Advertising slogans are short groups of words used in advertising campaigns. The phrases may be used to draw attention to one distinctive feature of a product, or to emphasize a phrase that an entity wishes to be remembered by;
Some slogans are created for specific limited-time campaigns; others are intended as a corporate slogan, to be used for extended periods. Various slogans start out as the former, and are, over time, converted into the latter as ideas take hold with the public. Some advertising slogans retain their influence even after general use is discontinued.
According to the 1913 Webster's Dictionary, a slogan (/ˈsloʊɡən/) derives from the Gaelic "sluagh-ghairm" (an army cry). It has come to mean in its contemporary sense, a distinctive advertising motto or advertising phrase, used by any entity to convey a purpose or ideal; Or, a catchphrase. Taglines, tag lines, or tags are American terms for brief public communication promoting products and services. In the UK they are called end lines, endlines, or straplines. In Bangladesh, people also use Hash Tags "#" in social media to quickly spread out any national, personal, social, political issues  In Japan, they are called catchcopy (キャッチコピー kyachi kopī) or catch phrase (キャッチフレーズ kyachi furēzu).
The business sloganeering process communicates the value of a product or service to customers, for the purpose of selling the product or service. It is a business function for attracting customers.

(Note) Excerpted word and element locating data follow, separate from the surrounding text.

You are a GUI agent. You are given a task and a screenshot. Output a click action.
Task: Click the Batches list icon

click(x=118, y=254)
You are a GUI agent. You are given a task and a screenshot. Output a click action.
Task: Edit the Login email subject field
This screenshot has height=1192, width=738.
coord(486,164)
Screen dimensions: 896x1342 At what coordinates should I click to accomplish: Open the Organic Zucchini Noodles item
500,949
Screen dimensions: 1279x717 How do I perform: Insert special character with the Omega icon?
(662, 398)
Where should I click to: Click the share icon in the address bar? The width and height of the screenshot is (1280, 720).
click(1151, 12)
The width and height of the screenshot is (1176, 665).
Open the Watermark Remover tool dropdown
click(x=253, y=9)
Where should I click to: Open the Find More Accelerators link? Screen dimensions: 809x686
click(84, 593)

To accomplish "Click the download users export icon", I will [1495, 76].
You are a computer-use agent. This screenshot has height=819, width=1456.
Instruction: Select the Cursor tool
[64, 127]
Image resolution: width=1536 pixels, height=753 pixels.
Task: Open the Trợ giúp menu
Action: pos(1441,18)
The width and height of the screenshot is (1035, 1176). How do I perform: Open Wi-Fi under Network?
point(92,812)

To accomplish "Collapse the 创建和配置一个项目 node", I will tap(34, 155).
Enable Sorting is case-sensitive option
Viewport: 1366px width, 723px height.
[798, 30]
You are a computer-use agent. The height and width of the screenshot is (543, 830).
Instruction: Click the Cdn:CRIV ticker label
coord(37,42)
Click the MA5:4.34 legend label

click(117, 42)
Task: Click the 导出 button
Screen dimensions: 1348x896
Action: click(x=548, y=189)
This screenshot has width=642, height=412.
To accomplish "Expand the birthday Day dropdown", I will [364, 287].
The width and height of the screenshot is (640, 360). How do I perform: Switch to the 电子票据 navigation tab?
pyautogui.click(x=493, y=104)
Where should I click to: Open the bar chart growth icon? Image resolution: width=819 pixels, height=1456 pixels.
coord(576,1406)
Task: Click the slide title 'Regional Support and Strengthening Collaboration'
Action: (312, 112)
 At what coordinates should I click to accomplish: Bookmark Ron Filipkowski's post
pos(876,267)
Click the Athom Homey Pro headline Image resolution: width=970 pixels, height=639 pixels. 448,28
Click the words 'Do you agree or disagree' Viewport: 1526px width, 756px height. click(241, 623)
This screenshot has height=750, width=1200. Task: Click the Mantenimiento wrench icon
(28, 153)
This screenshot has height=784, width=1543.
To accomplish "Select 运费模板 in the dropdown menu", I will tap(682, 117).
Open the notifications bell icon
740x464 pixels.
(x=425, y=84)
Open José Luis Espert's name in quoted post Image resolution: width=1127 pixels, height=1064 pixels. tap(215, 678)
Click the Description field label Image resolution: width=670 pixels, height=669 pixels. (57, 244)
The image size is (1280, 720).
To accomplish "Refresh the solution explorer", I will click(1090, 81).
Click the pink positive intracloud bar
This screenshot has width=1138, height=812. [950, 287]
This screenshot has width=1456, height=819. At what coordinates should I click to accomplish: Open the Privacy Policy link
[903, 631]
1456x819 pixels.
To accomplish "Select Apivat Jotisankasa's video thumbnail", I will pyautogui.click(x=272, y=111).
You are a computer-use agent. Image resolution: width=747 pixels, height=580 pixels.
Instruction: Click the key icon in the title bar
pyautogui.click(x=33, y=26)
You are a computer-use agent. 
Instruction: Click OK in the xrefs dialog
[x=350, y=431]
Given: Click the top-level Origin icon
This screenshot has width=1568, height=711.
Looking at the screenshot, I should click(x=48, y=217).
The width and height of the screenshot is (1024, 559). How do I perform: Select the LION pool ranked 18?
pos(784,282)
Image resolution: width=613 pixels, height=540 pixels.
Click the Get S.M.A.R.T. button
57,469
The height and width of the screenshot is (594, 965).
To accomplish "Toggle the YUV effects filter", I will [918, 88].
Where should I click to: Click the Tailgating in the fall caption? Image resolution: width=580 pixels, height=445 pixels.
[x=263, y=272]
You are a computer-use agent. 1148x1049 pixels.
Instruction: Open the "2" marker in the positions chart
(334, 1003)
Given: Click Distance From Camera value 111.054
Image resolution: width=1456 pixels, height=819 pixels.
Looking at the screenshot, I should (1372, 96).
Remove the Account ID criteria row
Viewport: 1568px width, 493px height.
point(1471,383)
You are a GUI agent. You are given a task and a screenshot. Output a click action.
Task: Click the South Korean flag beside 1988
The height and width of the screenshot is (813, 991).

Advertising slogans as a system of social control include devices similar to watchwords, catchwords, and mottoes.[note 7] Advertising slogans have extended into other areas, such as politics and religion. Fountainheads of strength are found in such features as antithesis, alliteration, euphoniousness, punning, obviousness, and brevity. The use of slogans may be examined in so far as the slogans continue unconscious and unintentional responses.